On good paint I always follow my chamois with a mircofibre cloth just to make sure the finish is clean of any possible streaks ;)
 
Thanks again guys - really good positive response to ths thread. Will probably order a cover and drying towel in the coming weeks (once I work out the right size etc).....
 
can somebody elaborate on the clay block mentioned in another thread also? (since we're on topic)
does it work similar to using a pummice stone on your feet to remove the hard skin? (lol - hopefully someone knows what i mean)
 
It's like play doh. It basically collects all the crap on that paint. some form of lube is required so the block slides over the paint.

I just did this recently and it is magic! Good on glass also. I spent 3 hours claying the car and then waxing
 
I use the Meguire's clay when I really want to "go to town" on my car.

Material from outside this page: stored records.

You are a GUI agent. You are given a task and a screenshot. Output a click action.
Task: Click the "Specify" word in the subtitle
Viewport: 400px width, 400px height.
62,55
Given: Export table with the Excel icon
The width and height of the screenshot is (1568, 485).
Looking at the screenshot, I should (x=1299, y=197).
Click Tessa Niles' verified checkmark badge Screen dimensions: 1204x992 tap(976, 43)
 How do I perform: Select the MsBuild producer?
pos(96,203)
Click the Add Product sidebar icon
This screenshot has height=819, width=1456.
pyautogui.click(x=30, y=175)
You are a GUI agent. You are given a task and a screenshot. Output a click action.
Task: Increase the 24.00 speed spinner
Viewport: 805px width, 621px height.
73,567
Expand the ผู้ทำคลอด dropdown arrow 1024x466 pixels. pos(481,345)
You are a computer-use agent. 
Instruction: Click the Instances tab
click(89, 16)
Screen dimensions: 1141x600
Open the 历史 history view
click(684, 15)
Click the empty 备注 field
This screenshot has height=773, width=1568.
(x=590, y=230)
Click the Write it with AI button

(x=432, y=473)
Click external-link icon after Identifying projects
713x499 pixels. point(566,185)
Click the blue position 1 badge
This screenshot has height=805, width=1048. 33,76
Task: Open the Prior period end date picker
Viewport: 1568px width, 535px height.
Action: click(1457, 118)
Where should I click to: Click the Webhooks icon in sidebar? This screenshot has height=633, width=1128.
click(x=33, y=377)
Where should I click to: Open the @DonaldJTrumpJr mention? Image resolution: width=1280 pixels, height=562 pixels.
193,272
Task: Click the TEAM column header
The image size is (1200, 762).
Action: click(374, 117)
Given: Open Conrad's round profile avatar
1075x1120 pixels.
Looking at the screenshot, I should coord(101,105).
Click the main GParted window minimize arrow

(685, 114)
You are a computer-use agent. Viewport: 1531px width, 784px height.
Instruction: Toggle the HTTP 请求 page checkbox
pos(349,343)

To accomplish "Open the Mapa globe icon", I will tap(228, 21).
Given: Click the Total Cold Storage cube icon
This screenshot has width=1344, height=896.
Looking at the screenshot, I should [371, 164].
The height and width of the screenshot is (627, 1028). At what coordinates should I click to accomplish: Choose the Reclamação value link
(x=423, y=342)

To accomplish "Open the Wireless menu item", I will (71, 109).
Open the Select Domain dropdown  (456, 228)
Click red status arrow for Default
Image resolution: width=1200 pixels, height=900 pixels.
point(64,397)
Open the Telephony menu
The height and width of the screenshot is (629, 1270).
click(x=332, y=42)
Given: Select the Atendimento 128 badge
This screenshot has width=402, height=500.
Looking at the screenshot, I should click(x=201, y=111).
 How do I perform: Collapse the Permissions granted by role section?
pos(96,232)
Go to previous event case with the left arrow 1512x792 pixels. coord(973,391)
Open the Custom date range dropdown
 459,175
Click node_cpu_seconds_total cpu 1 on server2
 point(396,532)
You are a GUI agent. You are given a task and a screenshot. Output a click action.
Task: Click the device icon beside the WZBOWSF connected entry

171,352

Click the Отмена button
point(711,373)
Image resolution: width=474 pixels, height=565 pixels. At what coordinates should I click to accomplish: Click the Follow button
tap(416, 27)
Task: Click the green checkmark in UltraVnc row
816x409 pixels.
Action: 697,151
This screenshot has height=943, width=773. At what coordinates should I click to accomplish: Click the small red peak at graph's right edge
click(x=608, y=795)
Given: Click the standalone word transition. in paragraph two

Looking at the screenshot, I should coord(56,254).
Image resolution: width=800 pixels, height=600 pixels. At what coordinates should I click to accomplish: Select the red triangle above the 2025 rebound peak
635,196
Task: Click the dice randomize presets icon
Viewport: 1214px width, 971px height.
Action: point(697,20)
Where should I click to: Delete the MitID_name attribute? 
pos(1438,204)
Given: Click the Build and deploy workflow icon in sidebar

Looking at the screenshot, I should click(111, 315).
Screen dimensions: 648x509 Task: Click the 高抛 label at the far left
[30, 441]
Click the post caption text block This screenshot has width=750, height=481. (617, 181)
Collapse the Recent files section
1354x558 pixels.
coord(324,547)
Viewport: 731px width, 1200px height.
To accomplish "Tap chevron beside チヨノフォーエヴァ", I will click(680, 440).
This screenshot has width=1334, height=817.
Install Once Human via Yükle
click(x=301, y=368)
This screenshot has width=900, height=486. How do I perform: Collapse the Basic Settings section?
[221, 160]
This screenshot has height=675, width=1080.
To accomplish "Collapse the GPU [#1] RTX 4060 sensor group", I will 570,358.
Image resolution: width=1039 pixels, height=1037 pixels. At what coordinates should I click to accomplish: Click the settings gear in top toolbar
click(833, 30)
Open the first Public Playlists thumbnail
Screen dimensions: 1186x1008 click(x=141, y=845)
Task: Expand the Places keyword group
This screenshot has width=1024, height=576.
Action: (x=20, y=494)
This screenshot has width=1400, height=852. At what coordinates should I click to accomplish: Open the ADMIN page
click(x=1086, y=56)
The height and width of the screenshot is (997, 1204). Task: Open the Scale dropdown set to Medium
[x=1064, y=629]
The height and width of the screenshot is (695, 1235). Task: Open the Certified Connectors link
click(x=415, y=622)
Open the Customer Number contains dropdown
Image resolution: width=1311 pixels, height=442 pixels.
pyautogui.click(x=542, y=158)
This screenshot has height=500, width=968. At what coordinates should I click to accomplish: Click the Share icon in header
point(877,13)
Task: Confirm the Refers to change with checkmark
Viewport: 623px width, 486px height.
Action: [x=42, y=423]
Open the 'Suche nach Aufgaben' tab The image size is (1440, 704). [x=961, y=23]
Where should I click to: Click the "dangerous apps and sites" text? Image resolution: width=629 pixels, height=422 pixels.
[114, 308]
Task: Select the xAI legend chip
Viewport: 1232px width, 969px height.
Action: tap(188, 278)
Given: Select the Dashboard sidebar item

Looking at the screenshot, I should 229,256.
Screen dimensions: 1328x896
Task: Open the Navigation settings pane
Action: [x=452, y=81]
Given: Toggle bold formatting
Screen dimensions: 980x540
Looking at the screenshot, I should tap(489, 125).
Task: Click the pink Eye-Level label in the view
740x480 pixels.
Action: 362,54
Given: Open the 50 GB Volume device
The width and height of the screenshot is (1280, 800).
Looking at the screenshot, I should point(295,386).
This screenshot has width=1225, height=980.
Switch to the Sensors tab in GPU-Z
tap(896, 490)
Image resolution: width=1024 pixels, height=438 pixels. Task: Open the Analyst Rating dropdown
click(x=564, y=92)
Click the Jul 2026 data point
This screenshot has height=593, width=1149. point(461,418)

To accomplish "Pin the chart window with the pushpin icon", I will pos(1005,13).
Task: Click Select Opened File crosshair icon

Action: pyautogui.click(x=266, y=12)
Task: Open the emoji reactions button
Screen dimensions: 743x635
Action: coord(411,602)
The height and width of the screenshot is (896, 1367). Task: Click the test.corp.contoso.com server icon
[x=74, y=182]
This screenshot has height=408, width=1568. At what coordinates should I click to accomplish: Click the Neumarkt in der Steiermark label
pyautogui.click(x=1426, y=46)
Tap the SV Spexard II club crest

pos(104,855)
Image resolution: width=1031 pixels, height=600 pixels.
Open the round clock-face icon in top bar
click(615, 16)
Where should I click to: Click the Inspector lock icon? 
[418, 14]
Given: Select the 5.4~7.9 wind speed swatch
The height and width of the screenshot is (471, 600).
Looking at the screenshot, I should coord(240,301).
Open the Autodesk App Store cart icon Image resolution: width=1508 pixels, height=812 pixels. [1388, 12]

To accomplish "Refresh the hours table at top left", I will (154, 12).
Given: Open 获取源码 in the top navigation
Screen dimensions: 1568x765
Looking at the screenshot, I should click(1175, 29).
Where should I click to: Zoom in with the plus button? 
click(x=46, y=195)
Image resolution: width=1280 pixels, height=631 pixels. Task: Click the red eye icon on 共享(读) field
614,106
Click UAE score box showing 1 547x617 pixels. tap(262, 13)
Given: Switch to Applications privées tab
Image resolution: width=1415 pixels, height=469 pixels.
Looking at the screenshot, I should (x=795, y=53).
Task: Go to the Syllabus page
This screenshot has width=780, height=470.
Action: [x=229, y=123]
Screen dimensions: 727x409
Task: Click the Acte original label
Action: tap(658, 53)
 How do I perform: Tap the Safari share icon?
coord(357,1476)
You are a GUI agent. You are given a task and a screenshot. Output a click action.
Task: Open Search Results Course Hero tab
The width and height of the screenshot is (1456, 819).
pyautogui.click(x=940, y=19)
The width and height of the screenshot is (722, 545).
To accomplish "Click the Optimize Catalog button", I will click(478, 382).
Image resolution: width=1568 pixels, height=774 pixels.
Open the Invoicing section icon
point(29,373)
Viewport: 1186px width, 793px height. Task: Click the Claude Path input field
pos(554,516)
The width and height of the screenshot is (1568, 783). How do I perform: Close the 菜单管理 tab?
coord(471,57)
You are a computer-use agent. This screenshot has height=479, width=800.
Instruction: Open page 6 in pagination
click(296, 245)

If you've cleaned your car, and think it's an awesome job, try gently running your fingernails over the paint.

Feel all those little gritty bumps as you do it? That's all of the contaminants that no amount of washing will remove - they've practically "bonded" to your paint.

The clay simply allows you to remove these "bonded" contaminants from the paint, leaving it with that "smooth as glass" feel.

It takes a fair while, but if you see doing this as part of a "major service" of your paintwork (i.e. do it every 4-6 months) contaminants will find it harder to bond to your paint, and your car will stay clean looking for longer

I usually:

1) Wash and chamois the car (changing the water frequently, and don't dip your sponge in the bottom 3rd of the water in the bucket - that's where all the dirt is, and you'll simply be rubbing this all over your duco if you do.

2) Use a paint cleaner to prepare the surface (I use Meguire's paint cleaner)

3) Do the "fingernail test" if the test returns "positive" - clay away, one panel at a time until you get that smooth as glass feel. If you notice the clay is getting dirty, just knead it until it disappears and continue.

4) Polish the car with a high quality polish - the most common mistake is too use too much, but in fact being quite stingy returns the best results. Also, never pour the polish directly onto the paintwork - always pour it onto an applicator pad first, then apply that to the paintwork using small, circular strokes, working on one section at a time.

5) Buff off, using only a 100% cotton terry toweling cloth. If you get any sort of residue build up on the cloth, change to a clean one.

6) Apply a high quality carnuba wax to the entire paintwork, i.e. Mequire's, Zymol, etc as per steps 4 & 5. This forms a hard exterior shell for the paintwork, that protects the cleaned, polished surface from contaminants (i.e. it's harder for contaminants to bond to the paintwork), and stops it getting dirty as quickly , and makes it much easier to clean for the next few washes if done properly.
 
I havent clay bar'd the car yet as it only got a full respray not long ago, but I have seen it done and the results produced its the shizz - it just takes ages from start to finish but well worth the reward. The paint work will feel like glass afterwards.

I believe the technical name for all the gritty bits on clean paint work are referred to as "rail dust".

You can find 100's of instructional videos on youtube though I think Boostboys post should be a sticky on clay bars? Very good start to finish step by step method!